Local residents gave the developers of Erie Canal Harbor an earful during a hearing on the project Wednesday in Waterfront School.
About 100 people showed up for the public meeting by the Erie Canal Harbor Development Corp. The purpose of the meeting was to solicit comments for a draft scoping report, which is a preliminary document that will examine the full breadth of project issues, including its potential social, economic and environmental impacts.
Before residents were given the floor, Paul Tronolone, senior project manager for the Erie Canal Harbor Development Corp., said that, while the aspects of the proposed 21-acre Canal Side project will include the development of retail, office and residential spaces, the objective for the initial 12 acres is to follow the original blueprint of the canal area.

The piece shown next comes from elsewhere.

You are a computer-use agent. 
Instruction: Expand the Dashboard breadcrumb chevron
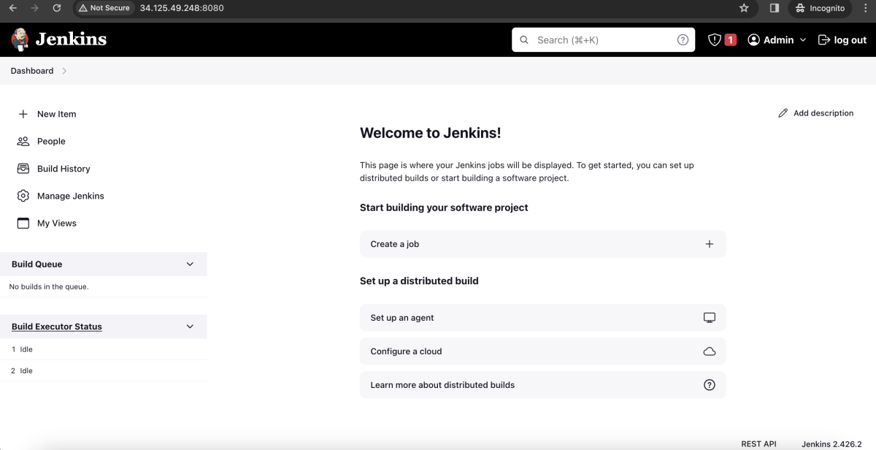[x=64, y=71]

"We're focused on integrating [with] what already exists," Tronolone said. "We're relying on precedent. We're relying on the past."
But some attending Wednesday's hearing disputed that claim.
Preservationist Timothy Tielman, before the hearing, insisted that developers are going back on their word and placing big-scale commercial development along the central wharf, which is the heart of the canal district.
"The final draft [environmental impact statement] was in 2005. It had building standards, it said where the roads should go and where the canal should go, and they're ignoring all of that and it's not necessary," Tielman said.
Richard Berger, an attorney for the Campaign for Buffalo, who formerly represented the Preservation Coalition in its bid to maintain the historic integrity of the site, said the canal harbor is one of the Top 10 most historic sites in the country.
"This small, little place has a place in American history that is extraordinarily important," Berger said. "The reason the developers were entrusted with this property is because their mission was to create a historic district and one that people from all over the world would come to see."
John McKendry, who said he owns property in the nearby Cobblestone District, raised concerns about the adverse impact of the proposed commercial development.
"It may turn out to be a retail barn, and the Bass Pro store seems to be the center of the retail, from what I've seen," McKendry said.
Sarah Reid also expressed concerns about maintaining the historical integrity of the site.
"I noticed that a lot of the parts of the plan, like the cascading waterfalls and the locks and stuff, were not in this area. They [existed] along the canal, but they weren't specifically in this district, and it seems like we're building up the land to allow these things to be there," Reid said.
Daniel Leonard said he is concerned about Bass Pro being so far away from other retail development at the site.